Monday, September 21, 2009

Droning in the Shrine of the Sea Monkey

Looking at the song listing for The Beatles: Rock Band mega-karaoke game I note first the strange omission of the Strawberry Fields/Penny Lane single, but more importantly second, that with a bit of extra-track downloading, you can pretty much recreate in your living room the entire second half of Abbey Road – a sequence of songs which remains, to this day, the vertiginous peak of popular music.

This information increases the risk of my investing in the game a few hundred quid of what Theo Paphitis would leeringly call “my chill-a-deren’s in-a-heritance”. That said, a small voice from my past does whisper: “But why do you need a computer game for this? You and a university flatmate once played side two of Abbey Road four times in succession at maximum volume, howling, gurning, playing invisible drums, guitars, violins and bassoons throughout, after which you had a protracted and unprecedentedly pointless debate about which is the best ‘moment’ (he putting the case for the instrumental freak-out that joins Carry That Weight to The End; you arguing for the line “And so I quit the police department” , an unexpected third verse which hits you just when you’re geared up for the chorus in She Came In Through The Bathroom Window). Rock Band, surely, is just a game for people for whom air guitar is too great an imaginative leap?”

That’s one way of looking at it, sure, but then again I have played Guitar Hero and it was a blast. Round at a friend’s house for dinner, and in a reverse of the traditional way of things, the WAGs remained at table to discuss affairs of state while the gents (HABs?) went next door to do needlework or, much the same thing, muck about on the Playstation. Talk about a duck to water, I was rockin’ that thing from the off, and the fun was greatly enhanced by the fact that the only chap who couldn’t get the hang of the rhythmical button-bashing was a banker from Wales and self-proclaimed ‘pretty darn good’ amateur rock guitarist. “But I can play this in real life!” he protested, as the electronic crowd booed his hopeless stabbings at Smoke on the Water. Meanwhile the host and I were pulling Hendrix shapes and doing Quo-style synchronised axe-swinging. By the time the Welsh banker had murdered Ziggy Stardust, and then insisted that the Manic Street Preachers has asked him to join them but that he’d rejected them, the rest of us were on the carpet literally weeping with mirth.

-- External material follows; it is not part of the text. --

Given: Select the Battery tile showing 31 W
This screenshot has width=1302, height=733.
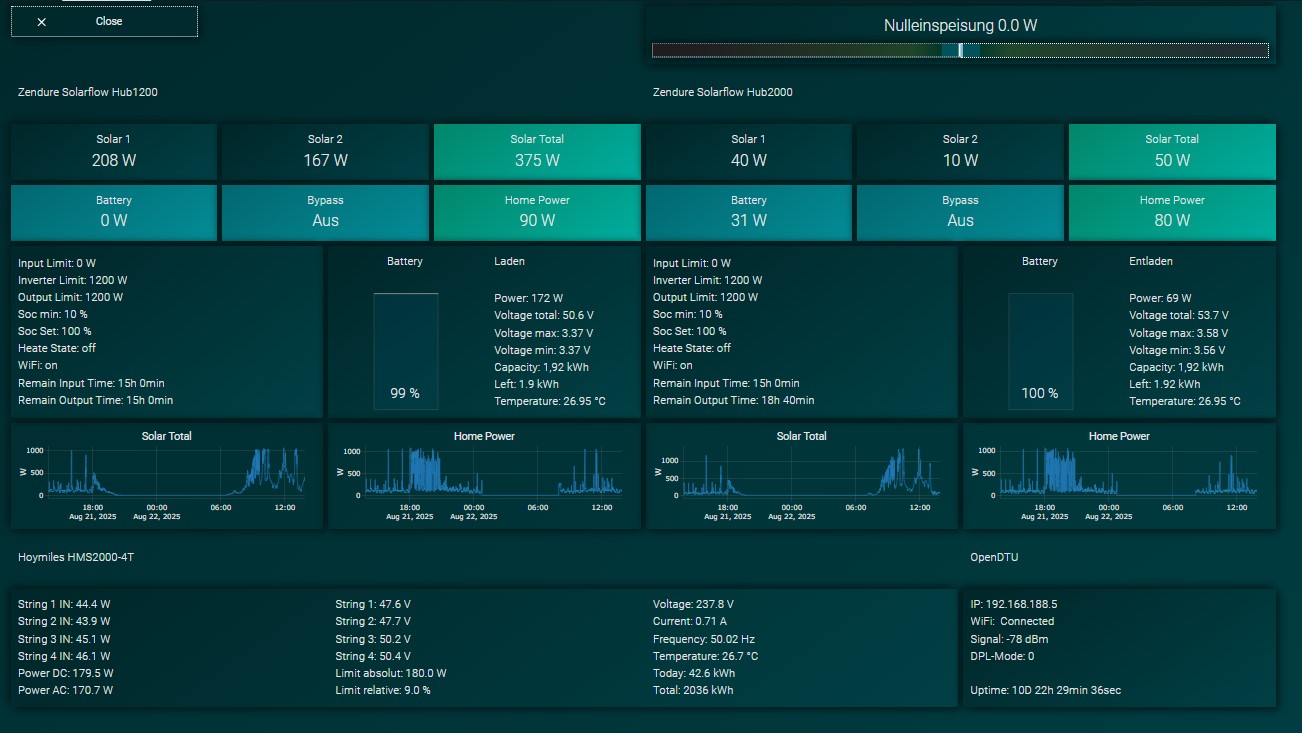Looking at the screenshot, I should [x=748, y=212].
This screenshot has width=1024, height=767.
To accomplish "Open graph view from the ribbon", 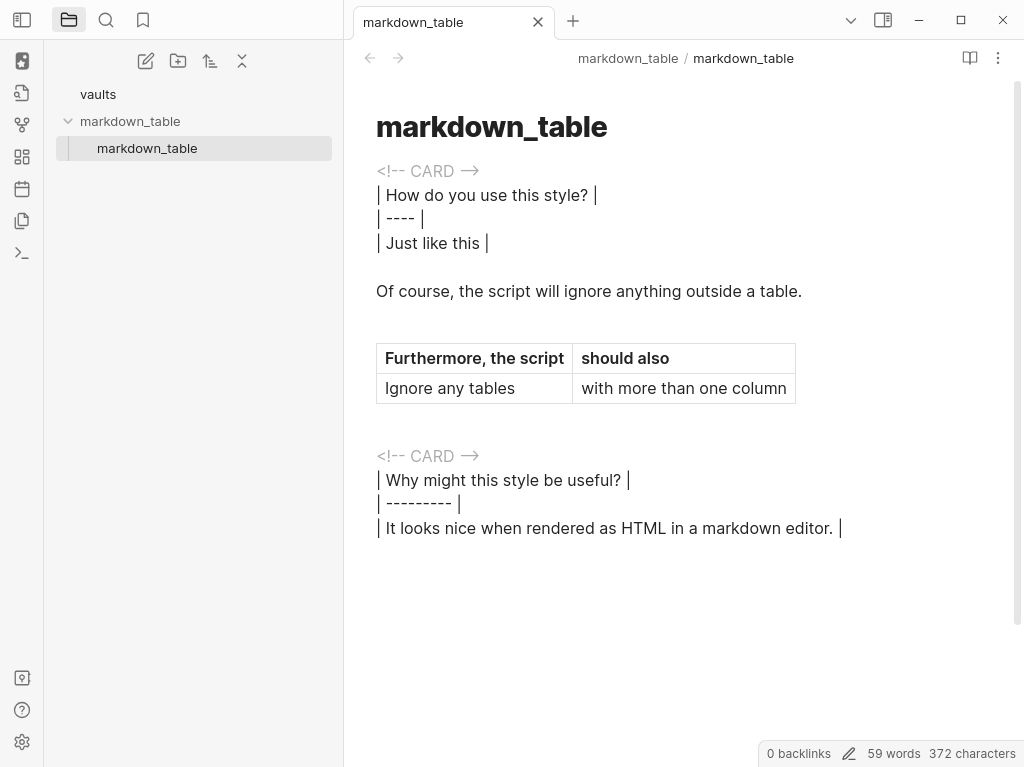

The tipping point for the fate of my chil-a-deren’s in-a-heritance, I think, will come if they ever bring out Pixies: Rock Band. You and your musically-frustrated mates thrashing through the middle part of Trompe Le Monde would probably be something like heaven. It’s important for tone-deaf bankers and middle-managers to have these little glimpses of glory. And the six tracks from Sad Punk through to Bird Dream of the Olympus Mons is a sequence of songs which remains, to this day, the vertiginous peak of popular music.


9 comments:

malty said...

A 'music critic' writes, 4 weeks post grassy knoll.
Them was the days.

Brit said...

Nothing in there about Johnny Cash and his Native American backing singers?

worm said...

Air bassoon - that's waay past 11

so, reading your posts of the last week, what comes across quite loudly is:

'I really really really want to buy a console and this Beatles game but I am ashamed it would mark me out as a bit of a dunderhead, somebody please validate my decision so I can just buy it and spend hours playing air bassoon.'

well don't worry I won't think ill of you if you secretly harbour a desire to tie a dressing-gown cord around your head and stand in front of the mirror pretending you're Mark Knopfler playing the opening riff to 'Money For Nothing'
:p

Monkey gone to heaven is one of my all time favourite records. Pixies rule

Brit said...

You read me like a book, worm. (bookworm?)

Great as Doolittle and monkeyheaven is, I can't believe I initially thought Trompe le Monde the weakest Pixie-offering, when in fact it is the rockin' motherlode.

worm said...

you've inspired me to have a pixie-fest tonight (haven't listened to any for about 10 years)

will report back on findings

Brit said...

Am on tenterhooks...

Kev said...

I love everything the Pixies did but have never taken the time with Trompe le Monde, I shall have to revisit it, I don't see how it could surpass Dolittle though.

Brit said...

Do, Kev, you'll thank me for it. It's a grower, which is strange as once the tunes are in there you can't dislodge them.

martpol said...

Abbey Road: it's got to be the instrumental revisiting of You Never Give Me Your Money, near the end.

Pixies: Trompe Le Monde is great, Doolittle greater, but (and it took me a while to realise this) Surfer Rosa probably even better than either. It's not the songs are necessarily better, it's the sheer joyous, cacophonic shattering of rock convention. That said, it's important to have the CD version with the Come On Pilgrim EP - I've Been Tired and Levitate Me are two of my favourites.